Comment 6 Florian Best univentionstaff 2016-10-21 14:41:52 CEST
*** Bug 42125 has been marked as a duplicate of this bug. ***
Comment 7 Florian Best univentionstaff 2016-10-21 14:41:55 CEST
*** Bug 41163 has been marked as a duplicate of this bug. ***
Comment 8 Florian Best univentionstaff 2016-10-21 14:41:59 CEST
*** Bug 31926 has been marked as a duplicate of this bug. ***
Comment 9 Florian Best univentionstaff 2016-10-21 14:42:03 CEST
*** Bug 29709 has been marked as a duplicate of this bug. ***
Comment 10 Florian Best univentionstaff 2016-10-21 14:42:07 CEST
*** Bug 34158 has been marked as a duplicate of this bug. ***
Comment 11 Florian Best univentionstaff 2016-10-21 14:46:01 CEST
(In reply to Alexander Kläser from comment #3)
> *** Bug 16600 has been marked as a duplicate of this bug. ***
* Einträge in den Service Records für Kerberos und LDAP
* Shares und Share-Container
* Spool-Host Einträge an Druckern
* Kerberos-Service Objekt(e) unter cn=kerberos,$ldap_base

(In reply to Florian Best from comment #6)
> *** Bug 42125 has been marked as a duplicate of this bug. ***
* When removing or renaming a computer object the MX records aren't correctly updated.
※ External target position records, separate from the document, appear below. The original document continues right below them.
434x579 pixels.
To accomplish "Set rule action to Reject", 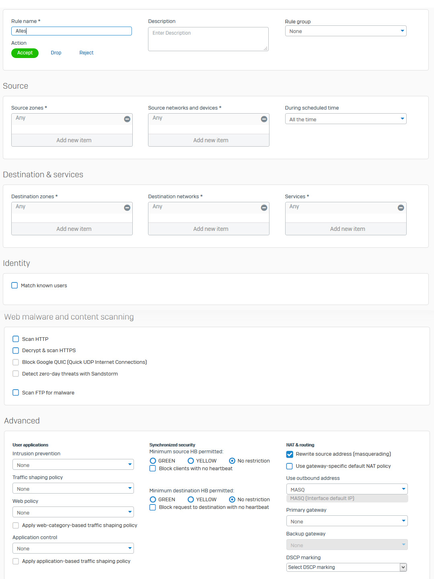I will pyautogui.click(x=86, y=53).
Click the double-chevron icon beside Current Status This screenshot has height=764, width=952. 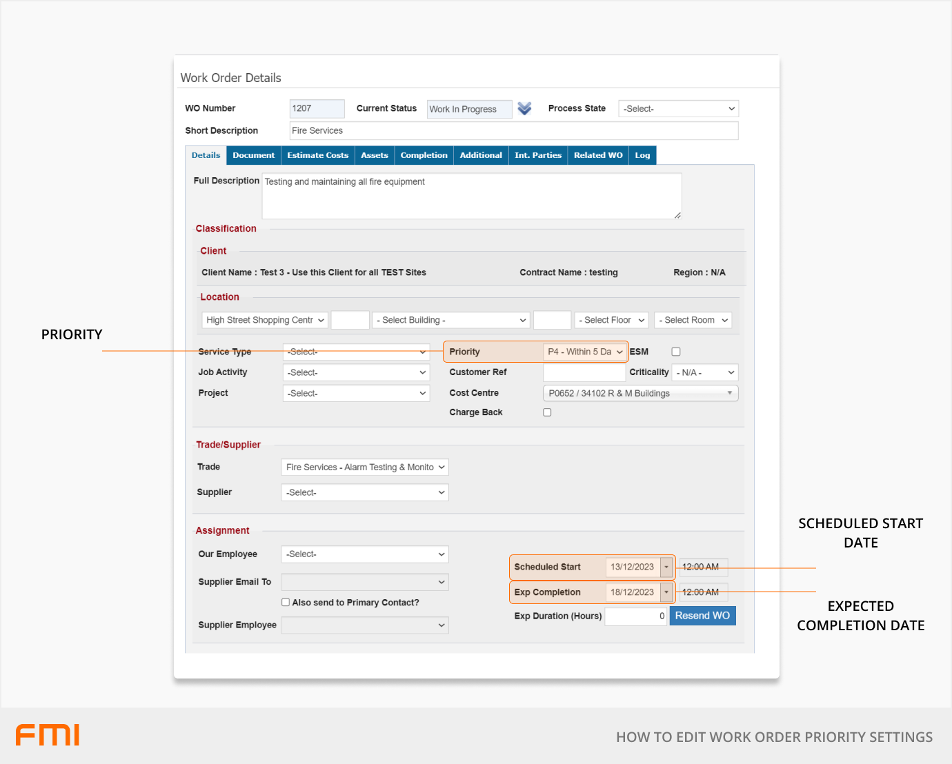point(524,109)
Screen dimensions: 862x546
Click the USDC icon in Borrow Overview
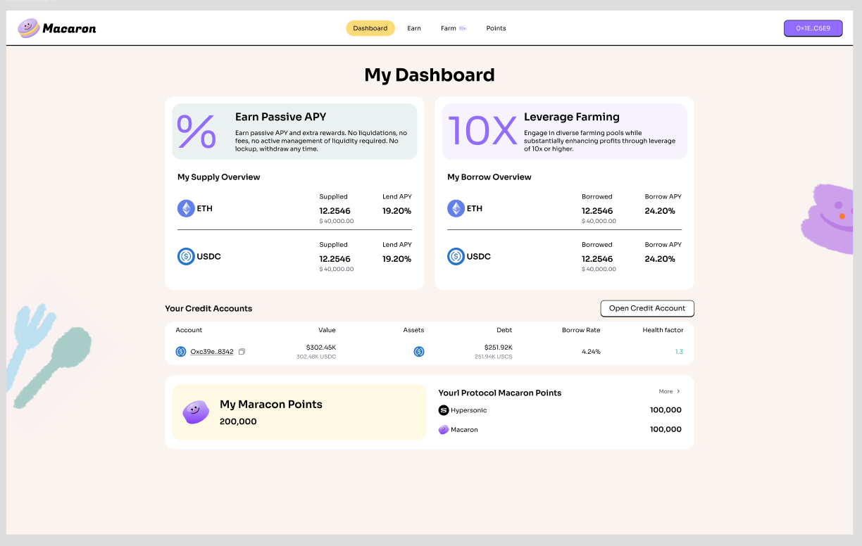point(456,257)
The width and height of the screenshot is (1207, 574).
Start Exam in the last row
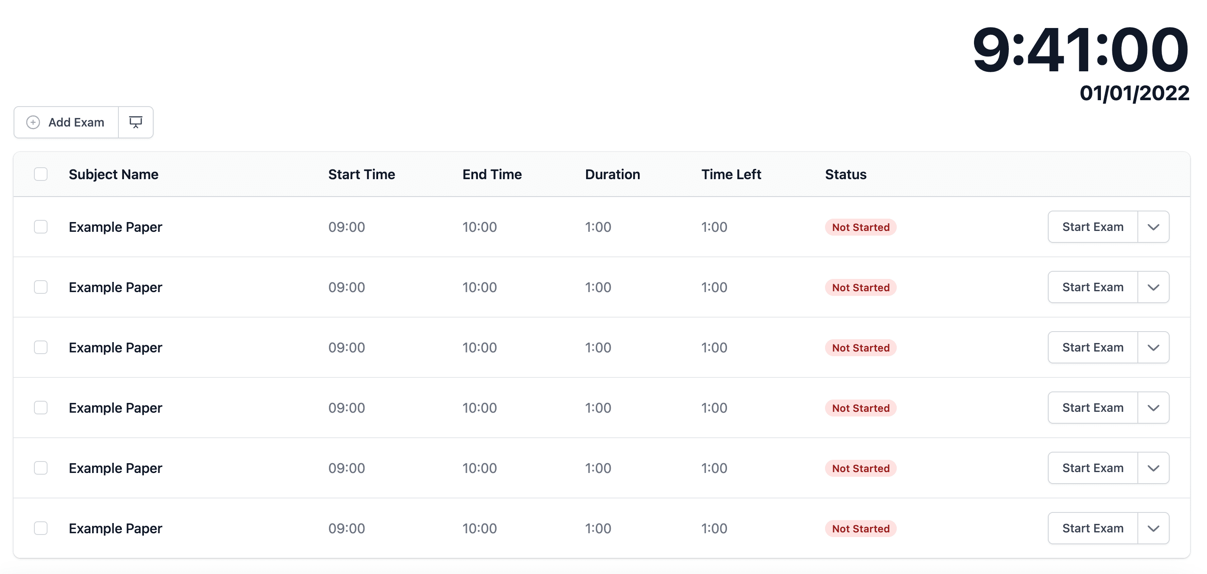pos(1093,529)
(In reply to Florian Best from comment #7)
> *** Bug 41163 has been marked as a duplicate of this bug. ***
* The ldap principal object underneath of cn=kerberos,$ldap_base should be removed

(In reply to Florian Best from comment #8)
> *** Bug 31926 has been marked as a duplicate of this bug. ***
* Kerberos
* NS DNS records
* NSCD uid cache (!) → prevents rejoining

(In reply to Florian Best from comment #9)
> *** Bug 29709 has been marked as a duplicate of this bug. ***
* Nagios services
Comment 12 Florian Best univentionstaff 2016-10-21 14:47:26 CEST
(In reply to Florian Best from comment #10)
> *** Bug 34158 has been marked as a duplicate of this bug. ***
* PKGDB-Entries
Comment 13 Florian Best univentionstaff 2016-11-05 00:09:50 CET
*** Bug 14853 has been marked as a duplicate of this bug. ***
Comment 14 Florian Best univentionstaff 2016-11-05 00:10:37 CET
(In reply to Florian Best from comment #13)
> *** Bug 14853 has been marked as a duplicate of this bug. ***
→ Service Records _pkgdb._tcp , kerberos and ldap aren't removed
Comment 15 Philipp Hahn univentionstaff 2016-11-11 09:45:27 CET
Bug #28363: if a removed computer is still referenced in the DNS SOA records, the zone transfer will fail. With dns/backend=ldap this results in broken DNS, as the proxy-bind will expire the zone after 1W.
Comment 16 Florian Best univentionstaff 2017-02-09 13:45:16 CET
*** Bug 9514 has been marked as a duplicate of this bug. ***
Comment 17 Florian Best univentionstaff 2017-02-10 13:37:41 CET
*** Bug 26310 has been marked as a duplicate of this bug. ***
Comment 18 Florian Best univentionstaff 2017-08-01 11:52:08 CEST
Bug #45108 - Portal entries aren't cleaned up.
Comment 19 Florian Best univentionstaff 2017-10-12 18:59:51 CEST
*** Bug 20646 has been marked as a duplicate of this bug. ***
Comment 20 Florian Best univentionstaff 2017-10-27 14:26:58 CEST
*** Bug 26664 has been marked as a duplicate of this bug. ***
Comment 21 Florian Best univentionstaff 2017-10-27 14:29:35 CEST
Maybe the overlay module can help: Referential Integrity (12.11. in http://www.openldap.org/doc/admin24/overlays.html).
Comment 22 Florian Best univentionstaff 2019-10-15 12:37:13 CEST
*** Bug 50102 has been marked as a duplicate of this bug. ***
Comment 23 Florian Best univentionstaff 2019-10-15 12:37:30 CEST
(In reply to Florian Best from comment #22)
> *** Bug 50102 has been marked as a duplicate of this bug. ***

DHCP object.
Comment 25 Christina Scheinig univentionstaff 2022-07-21 10:06:41 CEST
Led to DNS failure and thus replication between all servers.
Comment 26 Ingo Steuwer univentionstaff 2022-07-21 11:11:47 CEST
(In reply to Christina Scheinig from comment #25)
> Led to DNS failure and thus replication between all servers.

The linked ticket is about a failure of Multi Factor Authentication. Can you be more specific what kind of reference object caused what problem?

I propose to split this bug in individual reproducable problems as the current description is very unspecific.